The painting, which was one of more than 100 works by 100 artists, opened “Adventures of the Black Square: Abstract Art and Society 1915–2015,” which examined the influence of Modernism’s utopian ideals through the lens of geometric abstraction.
Like Malevich, Aleksander Rodchenko spoke to the Russian avant-garde’s rejection of bourgeois figurative art with the black-and-white photographs, Shukhov’s Tower Moscow, 1929, like a spirograph doodle, and the stark spike of Radio Station Tower, 1929.
One of the most radical members of the early movement was El Lissitzky, who regarded art and architecture, design and typography as shared disciplines. His Beat the Whites with the Red Wedge (1920) represents the red, revolutionary Russians overthrowing the old regime and paving the way for cities which were functional, free of elitist pomp and fit for the workers.
The theme of abstraction’s relationship to society and politics and the purity of the artists’ vision becomes less precise with the later works on show as typified by Mexican Gabriel Orozco’s Light Signs #1 (Korea), 1995, for example, which, with its lustrous coloured circles, is more pretty than political.
Jacob Epstein; Babies and Bloomsbury.
The Foundling Museum, London. January 31 – May 10
Think Jacob Epstein and you most likely conjure up images of angular modernistic works such as Rock Drill (1913-15), blocky primitivist monuments, or expressionistic portrait busts. But the exhibition “Jacob Epstein: Babies and Bloomsbury,” a selection of likenesses of Epstein’s children and their mothers, revealed an unexpected side to the British sculptor.
The venue was appropriate. The Foundling Hospital was London’s first home for abandoned children, and between 1914 and 1927, the period covered by the show, Epstein lived in its environs. His life was complicated; his first wife was unable to have children, but he fathered five—three daughters and two sons—with three other women.
On view were strikingly sensual portraits in bronze of two of these women—Kathleen Garman, Epstein’s longtime mistress and second wife - pouty and fierce - and Isabel Nichols, an art student who lived in Epstein’s household and was the mother of his youngest child, Jacky.

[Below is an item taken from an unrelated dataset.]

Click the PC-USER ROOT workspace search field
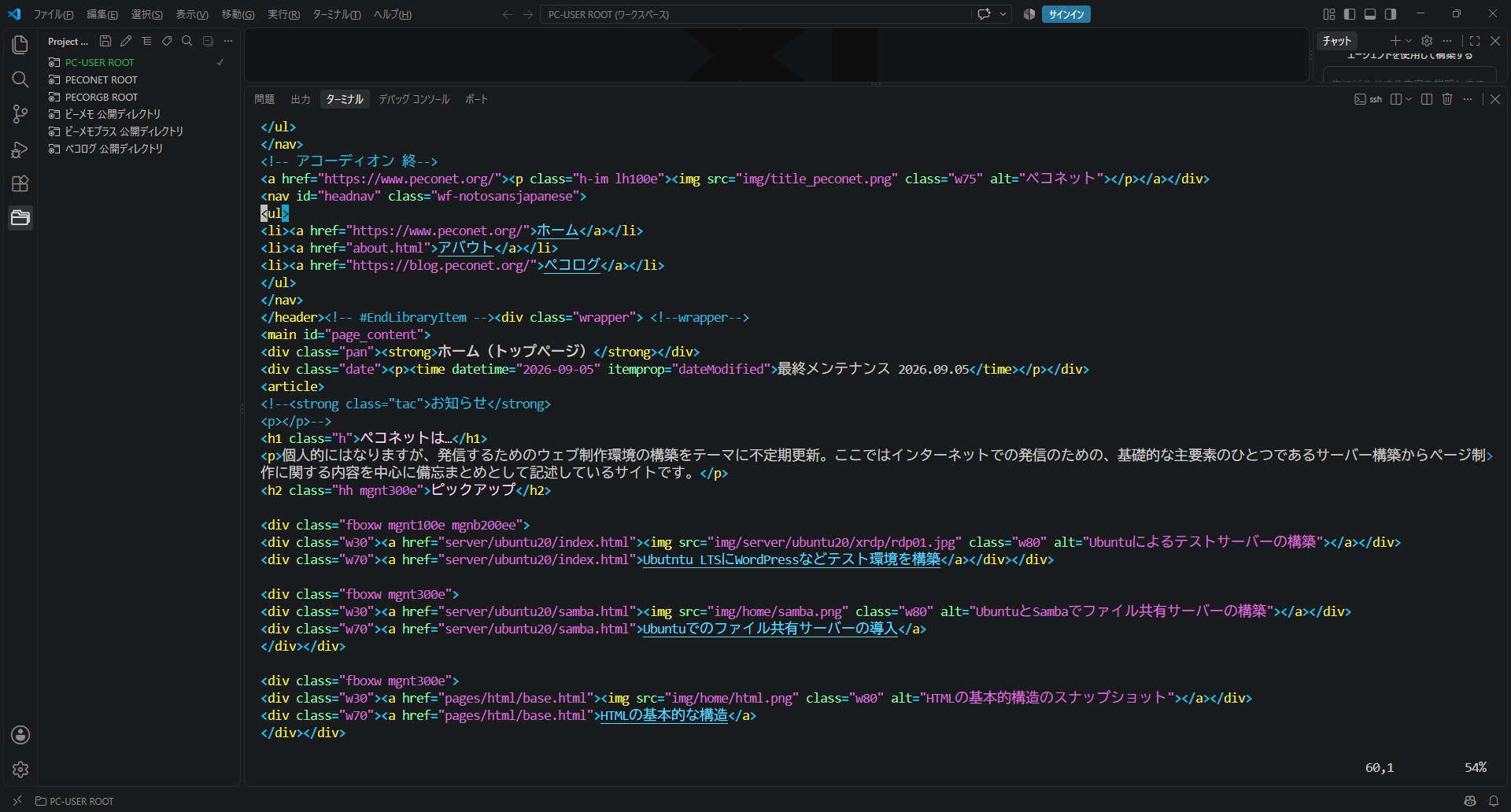1511x812 pixels. pos(756,14)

But it was the likenesses of children that held one’s attention. Among Epstein’s most appealing sculptures are those of his eldest child, Peggy Jean, which show her as a laughing, pointing infant, and, in Sick Child (1928), a dejected tween.
Epstein’s interest in depicting the young predated parenthood; the show included two bronze heads of babies made when the artist was only 24. As the exhibition made clear, he had a talent for capturing not only the appearance of children but also, surprisingly, the ability to capture their inner lives with tender insight.
Not so grand, National
I used to write pieces for a paper in the Middle East called The National - big on ambition, small on circulation. When I racked up well over £5,000 in unpaid fees I had the temerity to mention it. The result: instant dismissal.
I was surprised to notice that the paper keeps a record of my works online - just shows how little I go searching. Here it is: http://www.thenational.ae/authors/richard-holledge
The day after I was shown the metaphorical door I started working for Gulf News, just down the dusty road in Dubai. Just as big on ambition; much bigger on circulation. Efficient, charming, a pleasure to work for.